Each week, “It’s not GREek!” will discuss a new word likely to appear on the GRE. We aim not only to give you a new word to memorize, but also to provide you with some background and etymological history to help you remember it. At the end of the post, we will also give you a sentence with a few other new words to add to your flash cards. By following this weekly series, you should be more prepared than ever to tackle the sentence completion, sentence equivalencies, and reading comprehension questions on test day.
This Week’s Word: Troglodyte
Has your inner logophile been searching for a more erudite word for “caveman”? Well, we have found you one. A troglodyte was originally a prehistoric cave-dweller. Today, the word has taken on the loser meaning of a primitive person unacquainted with the affairs of the world or someone living in seclusion.
Outside the world of humans, a troglodyte can be any number of creatures. A troglodyte can be any animal that lives underground, or the mighty race of humanoid monsters from the game Dungeons & Dragons. Troglodytes is also the technical scientific name for the common chimpanzee, as well as a genus of small birds.

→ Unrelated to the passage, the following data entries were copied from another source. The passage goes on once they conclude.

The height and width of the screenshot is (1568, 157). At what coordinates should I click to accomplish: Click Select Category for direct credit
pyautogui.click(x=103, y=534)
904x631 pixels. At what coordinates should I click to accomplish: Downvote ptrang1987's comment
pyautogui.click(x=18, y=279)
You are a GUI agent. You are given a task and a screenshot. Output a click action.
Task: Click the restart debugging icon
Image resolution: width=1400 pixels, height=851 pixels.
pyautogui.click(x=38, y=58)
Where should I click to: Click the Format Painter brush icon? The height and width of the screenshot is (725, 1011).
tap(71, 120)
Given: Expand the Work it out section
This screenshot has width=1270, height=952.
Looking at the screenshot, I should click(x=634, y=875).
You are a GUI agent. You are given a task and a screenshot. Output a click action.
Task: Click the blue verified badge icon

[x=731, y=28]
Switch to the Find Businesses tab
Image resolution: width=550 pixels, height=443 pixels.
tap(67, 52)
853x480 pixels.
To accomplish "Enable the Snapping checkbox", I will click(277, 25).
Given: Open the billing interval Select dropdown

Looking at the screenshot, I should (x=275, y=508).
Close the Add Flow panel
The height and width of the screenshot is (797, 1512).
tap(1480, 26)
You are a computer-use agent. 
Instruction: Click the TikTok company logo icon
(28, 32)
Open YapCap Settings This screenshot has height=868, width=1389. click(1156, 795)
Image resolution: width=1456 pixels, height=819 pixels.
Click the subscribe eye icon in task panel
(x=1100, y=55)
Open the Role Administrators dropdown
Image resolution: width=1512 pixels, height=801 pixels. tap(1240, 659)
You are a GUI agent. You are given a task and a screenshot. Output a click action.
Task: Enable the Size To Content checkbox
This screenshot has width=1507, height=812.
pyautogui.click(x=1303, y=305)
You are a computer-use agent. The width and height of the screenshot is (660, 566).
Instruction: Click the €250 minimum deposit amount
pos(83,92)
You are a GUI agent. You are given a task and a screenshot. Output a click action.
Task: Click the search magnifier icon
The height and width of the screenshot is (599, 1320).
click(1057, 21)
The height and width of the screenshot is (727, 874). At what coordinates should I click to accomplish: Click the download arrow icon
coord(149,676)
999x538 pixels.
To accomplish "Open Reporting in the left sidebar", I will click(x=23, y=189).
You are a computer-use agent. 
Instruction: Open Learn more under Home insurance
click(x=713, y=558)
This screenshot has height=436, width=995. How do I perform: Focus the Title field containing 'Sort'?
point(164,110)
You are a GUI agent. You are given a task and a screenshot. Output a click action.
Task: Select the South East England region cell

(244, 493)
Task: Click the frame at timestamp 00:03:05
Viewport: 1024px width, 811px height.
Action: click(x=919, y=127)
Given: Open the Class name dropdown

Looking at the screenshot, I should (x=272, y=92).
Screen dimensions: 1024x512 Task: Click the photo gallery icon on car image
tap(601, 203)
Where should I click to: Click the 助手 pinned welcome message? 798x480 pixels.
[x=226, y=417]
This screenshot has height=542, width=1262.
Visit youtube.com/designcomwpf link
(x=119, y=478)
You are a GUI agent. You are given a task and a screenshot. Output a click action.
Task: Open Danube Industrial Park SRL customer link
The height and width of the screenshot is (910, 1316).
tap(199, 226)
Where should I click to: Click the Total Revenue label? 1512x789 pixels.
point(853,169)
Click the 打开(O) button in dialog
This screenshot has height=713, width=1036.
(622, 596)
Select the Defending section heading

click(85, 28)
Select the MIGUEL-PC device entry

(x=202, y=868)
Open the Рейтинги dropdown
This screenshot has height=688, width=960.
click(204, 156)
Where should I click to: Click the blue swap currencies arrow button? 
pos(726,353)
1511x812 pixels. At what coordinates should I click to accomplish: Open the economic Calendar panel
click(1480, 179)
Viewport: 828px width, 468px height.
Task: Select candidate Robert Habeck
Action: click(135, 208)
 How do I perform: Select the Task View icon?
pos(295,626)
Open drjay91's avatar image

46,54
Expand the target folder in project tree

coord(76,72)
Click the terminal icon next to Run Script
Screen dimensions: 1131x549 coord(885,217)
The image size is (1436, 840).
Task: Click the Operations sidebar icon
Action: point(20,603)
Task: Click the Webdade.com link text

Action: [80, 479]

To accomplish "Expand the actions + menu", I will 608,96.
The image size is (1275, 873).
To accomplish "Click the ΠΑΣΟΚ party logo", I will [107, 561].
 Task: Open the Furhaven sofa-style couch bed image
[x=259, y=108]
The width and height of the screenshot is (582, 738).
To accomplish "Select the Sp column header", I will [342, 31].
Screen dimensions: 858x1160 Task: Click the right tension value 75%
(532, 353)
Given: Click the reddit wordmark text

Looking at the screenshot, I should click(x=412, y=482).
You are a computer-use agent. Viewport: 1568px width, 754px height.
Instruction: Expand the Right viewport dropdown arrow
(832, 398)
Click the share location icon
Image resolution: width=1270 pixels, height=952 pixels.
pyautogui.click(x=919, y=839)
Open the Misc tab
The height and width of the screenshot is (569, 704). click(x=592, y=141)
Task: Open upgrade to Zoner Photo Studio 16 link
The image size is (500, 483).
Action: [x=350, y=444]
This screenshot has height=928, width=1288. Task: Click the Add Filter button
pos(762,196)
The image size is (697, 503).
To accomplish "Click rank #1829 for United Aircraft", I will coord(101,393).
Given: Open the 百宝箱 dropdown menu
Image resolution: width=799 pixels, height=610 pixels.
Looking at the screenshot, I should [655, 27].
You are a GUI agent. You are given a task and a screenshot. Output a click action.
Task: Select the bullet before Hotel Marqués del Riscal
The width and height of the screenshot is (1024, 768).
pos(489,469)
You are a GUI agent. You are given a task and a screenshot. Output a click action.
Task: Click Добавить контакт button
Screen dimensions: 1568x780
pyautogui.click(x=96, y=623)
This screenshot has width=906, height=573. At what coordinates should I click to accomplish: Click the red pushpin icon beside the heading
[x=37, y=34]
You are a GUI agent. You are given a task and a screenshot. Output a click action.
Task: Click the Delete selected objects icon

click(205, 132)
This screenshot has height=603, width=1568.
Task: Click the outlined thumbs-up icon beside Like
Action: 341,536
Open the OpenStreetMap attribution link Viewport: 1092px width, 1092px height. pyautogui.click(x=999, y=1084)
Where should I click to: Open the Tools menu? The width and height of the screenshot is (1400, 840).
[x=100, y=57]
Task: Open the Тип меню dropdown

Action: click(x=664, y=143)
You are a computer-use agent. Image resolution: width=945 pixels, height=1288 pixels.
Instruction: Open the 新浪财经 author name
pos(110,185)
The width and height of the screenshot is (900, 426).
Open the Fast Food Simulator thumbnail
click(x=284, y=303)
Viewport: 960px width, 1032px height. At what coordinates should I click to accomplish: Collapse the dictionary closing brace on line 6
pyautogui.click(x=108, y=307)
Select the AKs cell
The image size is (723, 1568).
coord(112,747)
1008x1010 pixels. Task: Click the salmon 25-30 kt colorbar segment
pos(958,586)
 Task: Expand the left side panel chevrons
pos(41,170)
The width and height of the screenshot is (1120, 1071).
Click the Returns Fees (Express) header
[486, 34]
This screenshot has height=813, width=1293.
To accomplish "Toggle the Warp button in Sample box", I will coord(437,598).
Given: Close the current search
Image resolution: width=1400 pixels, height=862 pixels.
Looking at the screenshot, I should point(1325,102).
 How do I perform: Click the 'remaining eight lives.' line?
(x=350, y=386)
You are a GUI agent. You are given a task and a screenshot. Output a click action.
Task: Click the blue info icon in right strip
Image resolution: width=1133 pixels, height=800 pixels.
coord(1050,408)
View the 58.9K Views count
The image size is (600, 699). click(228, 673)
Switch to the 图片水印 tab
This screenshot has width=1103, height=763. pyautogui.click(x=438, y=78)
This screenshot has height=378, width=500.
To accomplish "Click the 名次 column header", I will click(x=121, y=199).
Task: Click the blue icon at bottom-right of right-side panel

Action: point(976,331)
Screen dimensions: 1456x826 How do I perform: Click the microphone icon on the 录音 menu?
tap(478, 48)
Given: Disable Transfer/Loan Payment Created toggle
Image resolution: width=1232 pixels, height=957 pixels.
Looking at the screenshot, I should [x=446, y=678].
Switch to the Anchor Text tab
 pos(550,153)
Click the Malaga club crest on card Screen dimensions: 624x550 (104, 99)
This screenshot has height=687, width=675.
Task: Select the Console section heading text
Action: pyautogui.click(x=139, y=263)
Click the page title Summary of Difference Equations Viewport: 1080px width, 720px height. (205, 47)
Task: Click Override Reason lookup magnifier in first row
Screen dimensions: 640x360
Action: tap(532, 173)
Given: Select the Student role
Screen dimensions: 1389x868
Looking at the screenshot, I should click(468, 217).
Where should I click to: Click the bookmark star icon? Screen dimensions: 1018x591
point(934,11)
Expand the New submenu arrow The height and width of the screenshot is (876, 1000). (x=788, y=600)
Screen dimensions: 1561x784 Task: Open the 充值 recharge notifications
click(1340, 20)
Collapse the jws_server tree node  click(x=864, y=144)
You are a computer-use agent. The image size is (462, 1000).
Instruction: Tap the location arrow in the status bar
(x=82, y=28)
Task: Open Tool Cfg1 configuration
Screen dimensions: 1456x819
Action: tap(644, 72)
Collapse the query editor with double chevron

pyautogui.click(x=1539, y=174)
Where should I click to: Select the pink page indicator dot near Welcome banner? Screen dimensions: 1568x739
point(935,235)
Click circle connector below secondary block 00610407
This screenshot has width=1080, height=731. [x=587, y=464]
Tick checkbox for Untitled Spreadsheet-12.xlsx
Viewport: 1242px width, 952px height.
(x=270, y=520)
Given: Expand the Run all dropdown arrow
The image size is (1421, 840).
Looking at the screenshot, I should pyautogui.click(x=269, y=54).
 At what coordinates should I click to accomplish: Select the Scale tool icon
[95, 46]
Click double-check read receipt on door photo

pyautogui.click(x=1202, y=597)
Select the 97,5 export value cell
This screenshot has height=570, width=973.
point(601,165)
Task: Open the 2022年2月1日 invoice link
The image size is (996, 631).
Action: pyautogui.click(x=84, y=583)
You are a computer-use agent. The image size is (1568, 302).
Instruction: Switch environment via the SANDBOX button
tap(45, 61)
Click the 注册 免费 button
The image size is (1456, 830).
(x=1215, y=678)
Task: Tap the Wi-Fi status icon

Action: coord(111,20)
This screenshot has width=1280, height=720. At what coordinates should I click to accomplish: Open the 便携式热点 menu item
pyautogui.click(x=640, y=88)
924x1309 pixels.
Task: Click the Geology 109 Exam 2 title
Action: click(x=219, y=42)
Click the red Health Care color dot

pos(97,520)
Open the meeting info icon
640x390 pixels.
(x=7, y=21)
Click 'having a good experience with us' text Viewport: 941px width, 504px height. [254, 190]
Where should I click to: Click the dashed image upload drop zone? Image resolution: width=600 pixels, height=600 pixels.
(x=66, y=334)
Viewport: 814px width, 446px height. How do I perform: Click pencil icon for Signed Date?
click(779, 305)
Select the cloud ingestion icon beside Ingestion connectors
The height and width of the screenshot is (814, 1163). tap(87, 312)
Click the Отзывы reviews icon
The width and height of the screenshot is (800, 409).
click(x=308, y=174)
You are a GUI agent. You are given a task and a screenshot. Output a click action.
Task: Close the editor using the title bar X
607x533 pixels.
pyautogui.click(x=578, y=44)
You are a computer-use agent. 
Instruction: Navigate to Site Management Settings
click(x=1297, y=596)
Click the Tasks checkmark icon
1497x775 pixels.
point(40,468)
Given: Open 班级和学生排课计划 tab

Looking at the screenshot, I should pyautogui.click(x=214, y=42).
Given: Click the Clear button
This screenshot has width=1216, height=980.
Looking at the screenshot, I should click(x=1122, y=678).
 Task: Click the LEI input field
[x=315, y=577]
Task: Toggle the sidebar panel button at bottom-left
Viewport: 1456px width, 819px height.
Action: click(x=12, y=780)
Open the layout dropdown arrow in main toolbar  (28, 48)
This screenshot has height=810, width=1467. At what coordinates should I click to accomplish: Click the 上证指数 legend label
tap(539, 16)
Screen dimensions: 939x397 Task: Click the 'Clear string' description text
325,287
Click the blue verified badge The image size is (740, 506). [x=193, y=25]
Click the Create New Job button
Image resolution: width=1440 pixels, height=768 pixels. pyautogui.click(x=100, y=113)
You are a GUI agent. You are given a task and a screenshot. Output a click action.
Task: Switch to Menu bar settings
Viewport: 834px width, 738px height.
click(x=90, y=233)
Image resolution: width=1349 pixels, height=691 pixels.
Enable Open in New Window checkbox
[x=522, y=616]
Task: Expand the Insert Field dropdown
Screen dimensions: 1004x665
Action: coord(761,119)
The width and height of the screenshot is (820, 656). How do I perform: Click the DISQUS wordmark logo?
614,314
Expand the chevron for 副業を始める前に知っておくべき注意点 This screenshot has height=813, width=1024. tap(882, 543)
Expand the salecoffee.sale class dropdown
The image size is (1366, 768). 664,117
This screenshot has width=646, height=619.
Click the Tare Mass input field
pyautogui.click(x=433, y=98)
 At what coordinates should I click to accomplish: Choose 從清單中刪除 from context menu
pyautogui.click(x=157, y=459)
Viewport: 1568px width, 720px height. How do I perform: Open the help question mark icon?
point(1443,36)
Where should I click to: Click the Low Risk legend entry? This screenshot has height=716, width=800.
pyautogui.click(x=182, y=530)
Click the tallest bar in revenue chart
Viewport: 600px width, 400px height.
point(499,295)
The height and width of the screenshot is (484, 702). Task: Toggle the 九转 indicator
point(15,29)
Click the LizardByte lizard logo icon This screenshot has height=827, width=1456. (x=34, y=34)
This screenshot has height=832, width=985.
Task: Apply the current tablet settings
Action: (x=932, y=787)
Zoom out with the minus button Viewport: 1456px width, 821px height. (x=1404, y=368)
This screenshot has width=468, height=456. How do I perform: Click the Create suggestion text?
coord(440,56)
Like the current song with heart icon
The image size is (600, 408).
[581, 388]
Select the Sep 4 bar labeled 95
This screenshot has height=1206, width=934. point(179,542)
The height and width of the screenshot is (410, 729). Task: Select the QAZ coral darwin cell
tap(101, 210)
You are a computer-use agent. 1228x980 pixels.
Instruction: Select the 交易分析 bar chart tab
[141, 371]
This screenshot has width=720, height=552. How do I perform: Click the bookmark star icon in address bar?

So where did this multi-meaninged word originate? Like nearly every word in the English language, its origins can be traced to our favorite standbys, Latin and Greek. In Latin, troglodyta means “cave dwelling people” and in Greek, troglodutes means “one who dwells in holes.”
You know how “Buffalo buffalo Buffalo buffalo buffalo buffalo Buffalo buffalo” is a grammatically correct sentence? You can almost do the same with troglodyte:
The troglodyte trained troglodytes to destroy the nests of tasty troglodytes so they could feast on them for dinner.